The interesting thing about the Open Access movement is that the idea is to turn the business model around. Instead of giving the readers the financial burden – to pay 37 dollars pr. article, the Open Access solution is to ask for researchers, institutions or funders, such as the Research Council of Norway, to pay to get articles published, and make the content free for the readers.
Open Access is also pushed forward by EUs Open Access Pilot in the Seventh Framework programme. It aims to ensure that research results funded by the EU citizen are made available to the population at large for free.
But – there is a big but – As a researcher, you are premiered for publishing in the journals with highest impact factors – those journals that are cited most. And many of the most prestigious journals are not practicing open access.
Interesting enough, research shows that there is a weakening relationship between the impact factor and papers’ citations in the digital age. And that can have consequences, according to the authors: ”If this pattern should continue, it might bring an end to the use of impact factor as a way to evaluate the quality of journals, papers and researcher”
This gives me a strong sense of déjà vu; doesn’t this painfully remind me about the debate about open data?
The debate about open data is centered around public data, such as maps, environmental data, weather data, paid by tax payers’ money. In Norway, some of it is publicly available through APIs, such as weather data, some of it is not, such as maps. Here, you have to pay a hefty price if you want to integrate maps from the Norwegian Mapping Authority. That’s why everone uses Google Maps here. (Update: Norwegian mapping data is about to be made openly available, but it’s not clear when)
I’ve been interested in data journalism for several years, and the main ingredient for data journalists is of course data, in most cases public open data. In many cases, journalists give up because the open data is not available in the right format (example crime data, which your need frequently updated, in machine-readable format.)
And even though Norway is doing fairly good when it comes to open data, many are better then us, as this Open Government Data Census from the Knowledge Foundation shows.
As a researcher, open public data is also crucial. In the project I’m working on – Social media and agenda setting in election campaigns – we need access to different kind of public data to do research on how political parties communicate and mobilize through digital platforms in different countries.
Here are some of the examples of useful political data:
- Political parties’ financial supporters
- Holder de ord – based on open data from the Norwegian parliament
- We are also using access to data from commercial platforms, such as Twitter’s API
To give you one more example – One of the best data sources for public data in Norway – Statistics Norway -SSB – got recently a new web sites. The pricetag was hefty 125 mill NOK – without API access. How is that possible?
Before I finish, I would like to add a few final points. Internet has made knowledge sharing much easier, which is the reason why we are talking about open data and open access today. But still, more needs to be done.

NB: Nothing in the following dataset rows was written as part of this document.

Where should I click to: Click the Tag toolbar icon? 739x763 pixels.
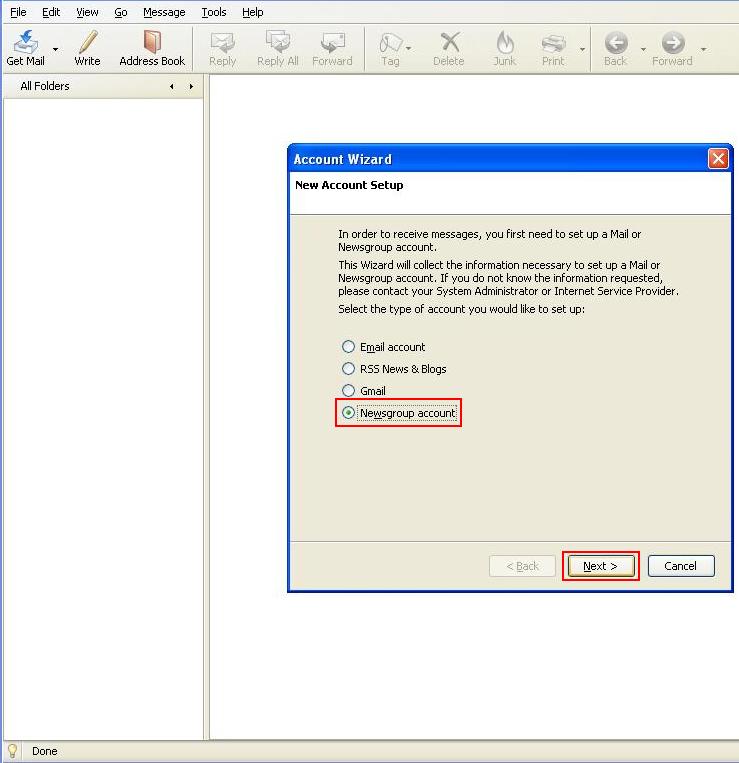[x=390, y=43]
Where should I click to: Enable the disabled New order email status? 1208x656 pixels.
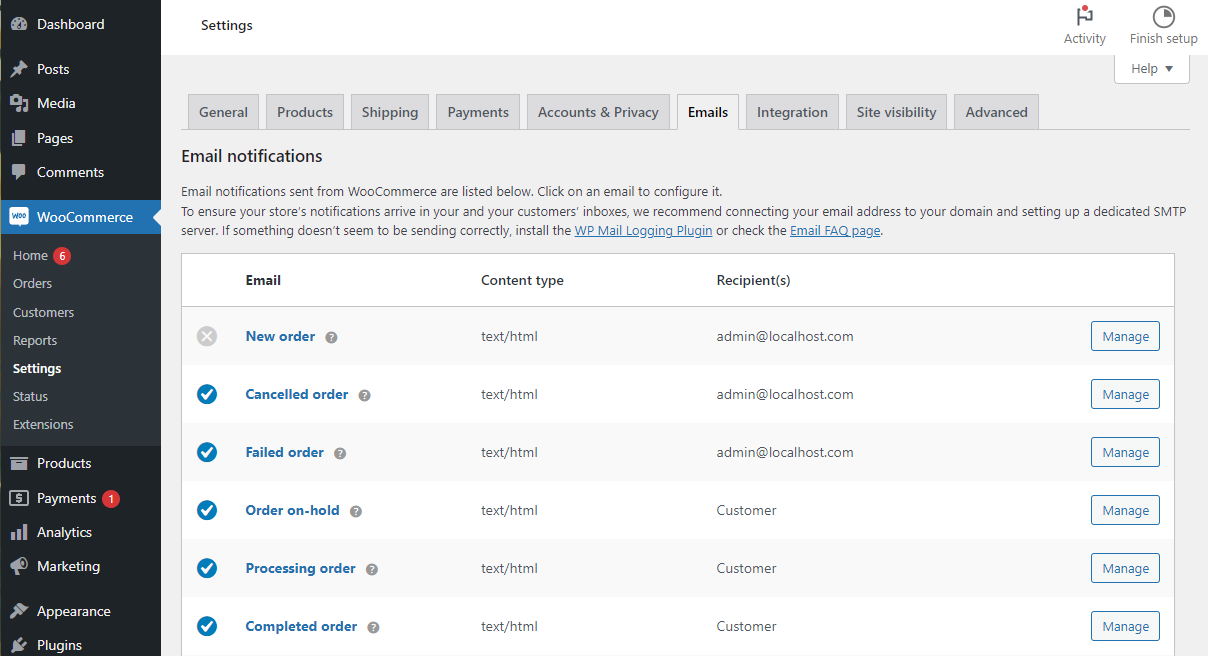coord(207,336)
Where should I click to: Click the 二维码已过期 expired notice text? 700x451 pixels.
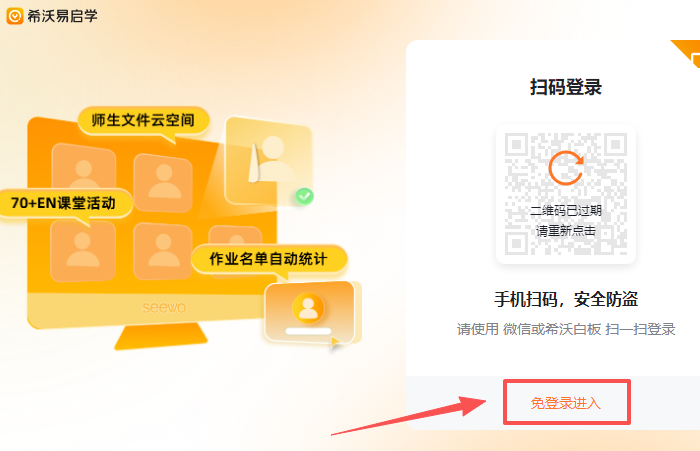[566, 210]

The suicide of the 27 years old programmer Aaron Swartz was a sad and tragic story. Swartz systematic downloading of academic journal articles from JSTOR and was charged by federal prosecutors, which could give him 35 years in jail. But it also a wake-up-call about the absurd system we have for locking up and making academic research unavailable for society at large.
We need to get a couple of principles straight, which is particularly important for government, universities and academic journals. But this is also of concern for individual researchers, journalists – and citizens like you and me:
- Academic research funded by the public should be publicly and digitally available. That is not the case today.
- Public data that don’t threaten the security of the country or a person’s privacy should be digitally available.